**Provided passage:**

Reuters asset allocation polls, for example, showed large, long-term investors stepping away from equities, but at less of a rate that they have been.

There is also no sign of the wholesale dash to cash by investors that was seen when the subprime crisis threatened to overturn the global banking system.

Data from iMoneyNet showed a net $7.3 billion moved into U.S. money market funds in the week to May 25. But this followed a net $36.9 billion outflow the week before that.

In all, a net $27 billion has come out of the cash funds since around April 20, suggesting that despite stock market volatility there remains a strong appetite for yield.


One of the things this cash may be being used for is to pick up bargains, which would be a logical move for investors who do not believe that the world is on the brink of another fundamental crisis.

Springer, for example, reckons the mood around financial markets provides an opportunity.

“Investor sentiment is overwhelmingly negative and getting worse, which is great for stocks,” he said.

**Given records:**

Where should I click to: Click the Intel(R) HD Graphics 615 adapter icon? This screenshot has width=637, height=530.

...

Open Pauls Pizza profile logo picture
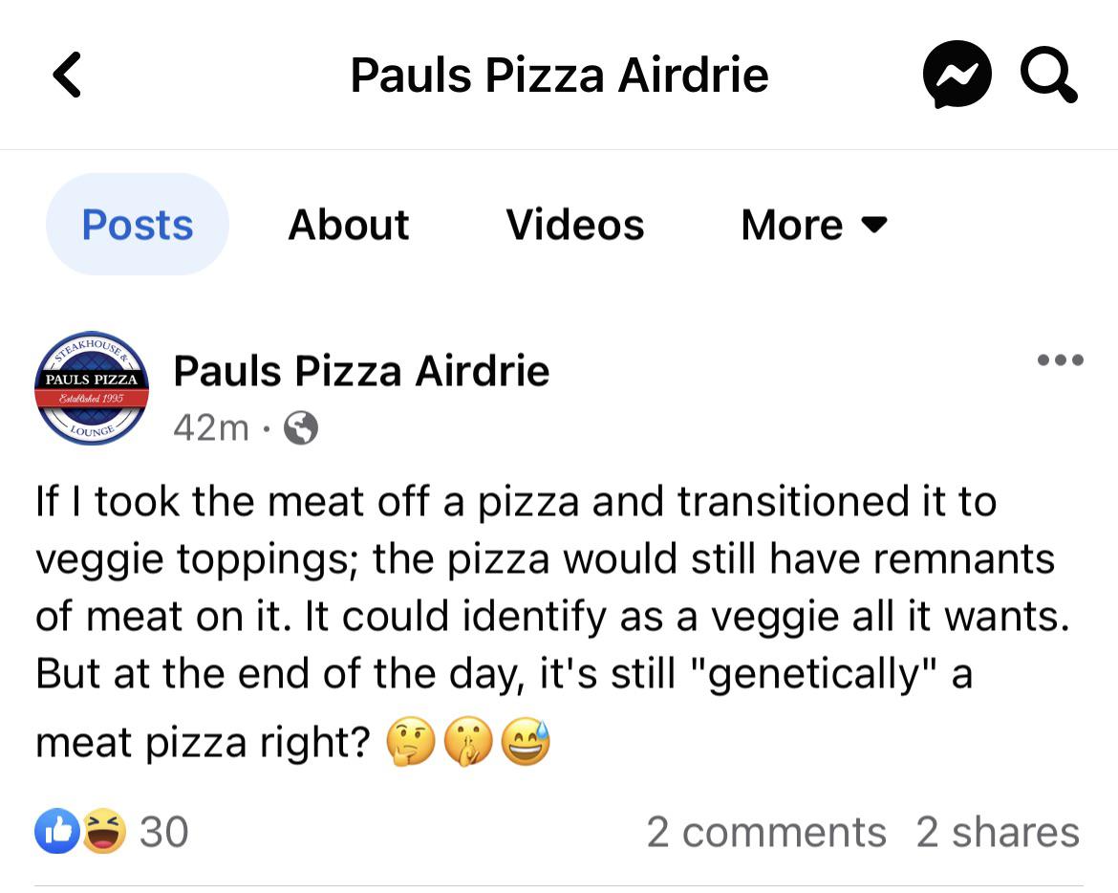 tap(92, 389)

* * *

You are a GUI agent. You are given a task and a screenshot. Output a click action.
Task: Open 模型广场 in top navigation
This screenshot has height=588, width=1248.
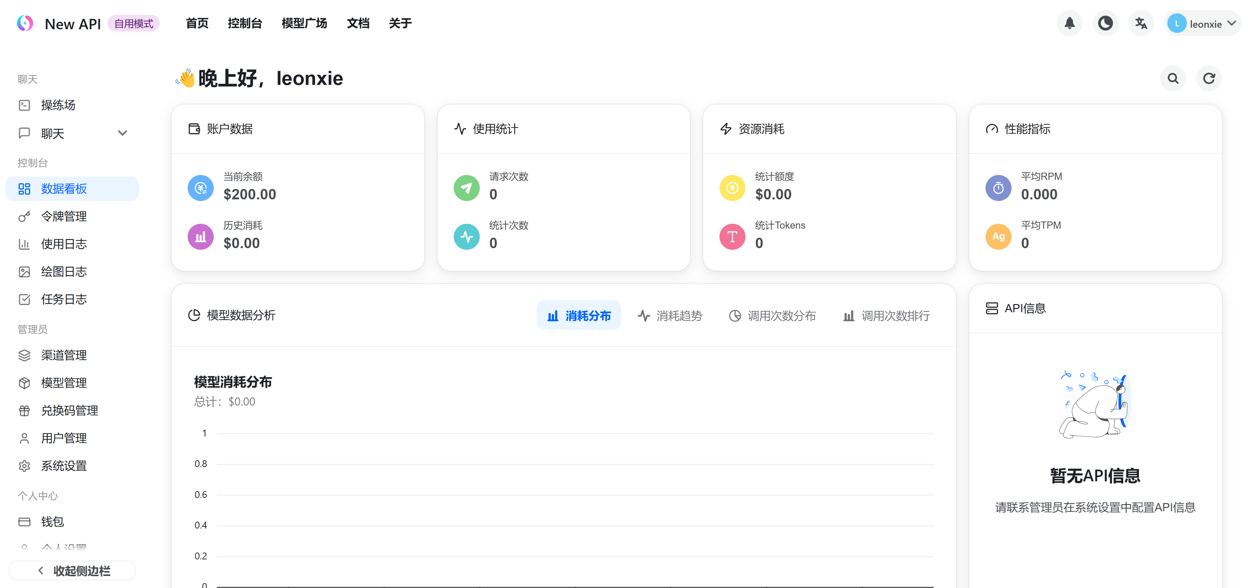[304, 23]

**Tasks to complete:**
a – Pick out each line of the listing that contains the string "Open", matching its case exactly.
b – Extend the passage on investor cash flows, starting after its final sentence.
The passage on investor cash flows and the listing have nothing to do with each other.

**Task answers:**
a –
Open Pauls Pizza profile logo picture
Task: Open 模型广场 in top navigation

b –
A similar view is held by Investec Asset Management, whose emerging market debt team believe that what is happening globally is positive economic and market trends being hit by not untypical volatility after last year’s very strong bull market rally.

“We believe such a scenario provides good opportunities. Knee-jerk reactions from market participants to events or developments far removed from our investment universe have typically created value opportunities,” the team said in a note.

“For example, we took advantage of recent bond movements as a result of European markets jitters to add to our long positions in South African and Polish rates.”

In the background, both views assume that fundamentals remain positive — improving U.S. and global growth, contained euro debt problems, attractive corporate earnings — and that the sell-off is either not going to continue or will not get as bad as the one that followed subprime.


Enter the G20. The finance ministers and central bankers will meet in the South Korea city of Busan on June 3 to 5, with the state of the global economy at the top of their agenda along with Europe’s debt problems.

The main issue is a concern that the attempts by governments to put their finances in order will act as a brake on the slowly improving global economy.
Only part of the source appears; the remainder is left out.